Tom Donohue, the chamber's longtime president and chief executive officer, compares it to making substitutions during a basketball game.

"It's very unfortunate that the far right has gone very far right, and the far left has gone very far left. If you think about this, there is a hole in the middle," he said. "So what we're doing -- and this is critical -- is adjusting and responding to the new politics. We're adjusting and responding to the new Congress and the way the administration operates. The people that win in sports and in politics and in business are the people that are not so focused on one approach but are ready to adjust."

Several dues-paying companies have balked as the chamber endorsed fewer and fewer Democrats over the past several election cycles. The GOP's drift toward protectionism, nativism and isolationism since Donald Trump took over the party in 2016 is also at odds with the chamber's longtime support for expanding free trade, growing legal immigration and investing in infrastructure.
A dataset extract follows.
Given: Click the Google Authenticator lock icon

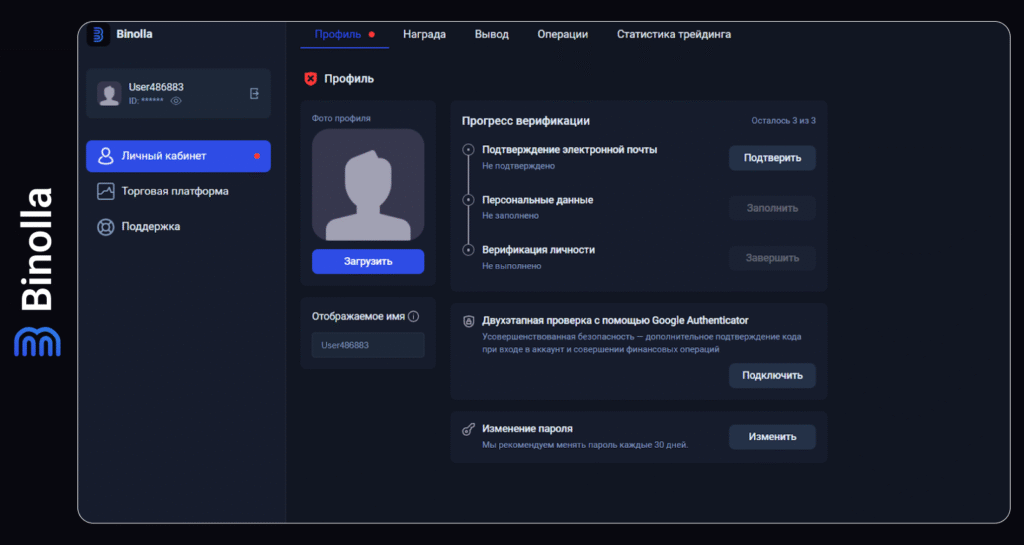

The chamber's strategic shift, outlined in this article based on a series of exclusive interviews with its leaders, grew out of more than two years of intensive conversations. The deliberations began in earnest shortly after Trump became president but long before the Democratic takeover of the House in the midterms ushered in divided government.

The Democratic establishment soured on the chamber as the group came to more reliably support GOP candidates. Democrat Evan Bayh even worked for the chamber for five years after leaving the Senate, for example, but the group spent $1.4 million on television ads against him when he ran but failed to get his old seat back in 2016.

"It's not just about telling a different story. We have to fundamentally act differently, too," said Tom Wilson, the chairman of the chamber's board of directors and the CEO of Allstate Corp. "We cannot just single-source our politics through one party. We need to be more accessible and more bipartisan than we were. You can decide how much we were, and everyone's got their own views on that, but we just need to reach across the aisle to more Democrats."

Senior chamber officials have opened a charm offensive on Capitol Hill, reaching out to freshman Democrats from swing districts to set up meetings and highlight areas of common ground.

During the sit-downs with Democratic members, chamber leaders are explaining how they will change the scorecard this year to incentivize Democrats to work with them. The chamber has historically relied solely on a handful of key votes, but the polarization of Congress and the rise of party-line voting has skewed the ratings so that it's hard for Democrats to get good numbers.

"If anybody here ever thought of themselves as working for a partisan place, they should stop," said Suzanne Clark, the senior executive vice president of the chamber. "Because if we are for free trade, we have to be for whoever wants to work with us on that. ... We complained all the time that there was no middle ... and then some people started pushing back and saying well you're not supporting the middle. Everybody keeps worrying about the majority in any one moment, so who is creating the middle?"

Chamber leaders say they hope these changes lead to more Democratic congressional endorsements in 2020 and beyond. "If you're a Democrat and you think, 'Well, I'm never going to be aligned with the chamber on 70 to 80% of their stuff, so I'm not even going to try,' that's not their fault," added Wilson.

"The Republican-sponsored legislation was more in line with the chamber's positions ... than the Democratic-sponsored legislation was," he said. "It wasn't that everything Democrats did we didn't like, but as a result of that natural inclination, what happened was relationships deteriorated. They deteriorated in little ways, like a day at a time. ... We need to change the way we go to market here and the way we build our relationships."